3) Homeowners insurance
Property buyers are required to pay a certain insurance amount on their properties.
Each area has a different insurance premium attached to it.
If the location is prone to flooding, fires, or other cases, which can influence the long-term or sustained use of their property, it might invite higher premiums.
The neighborhood too plays an important factor in deciding the premium.
In summary, the affluent and wealthy neighbourhood might attract higher premiums.
4) Maintenance costs
How expensive is it to maintain your property?
Maintenance costs can add to your property buying value.
There are always improvements to be made when buying an investment property to rent.
Therefore, account for repairs by calculating rent at a higher rate to compensate for any maintenance amounts.
Note, this can make your leasing or selling more difficult.
5) Association fees and ground rent
Many apartments, as well as homeowners associations, charge a monthly fee on your premises.

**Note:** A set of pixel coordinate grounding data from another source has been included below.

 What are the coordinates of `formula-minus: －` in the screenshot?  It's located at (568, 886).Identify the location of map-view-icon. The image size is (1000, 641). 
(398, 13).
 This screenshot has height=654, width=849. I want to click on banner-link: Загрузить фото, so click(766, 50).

Association fees need to be included in your purchasing budget.
Failure to pay these fees may result in many types of financial troubles, including litigations.
So you ought to check out how much the ground rent or management fees cost each month.
Offering several types of amenities or utilities can cost money.
Gas and electricity connections must be covered in time to sustain the amenities.
Utility costs can be paid directly by the tenants.
But if you nclude it then you will attract more potential rentals and save time on searching for tenants or occupiers.
As a result, if your main objective is buying an investment property to rent. you want to have a good location and start marketing for tenants to continuously pay you the rental income.
Quite often, property owners have to spend time and efforts dealing with queries and requests.
Moreover, the law also protects tenants, so you need to check you have all the necessary certification as you grow your property portfolio.
There are some simple things that you can do yourself, or you can get help with credit repair from the Credit Assistance Network.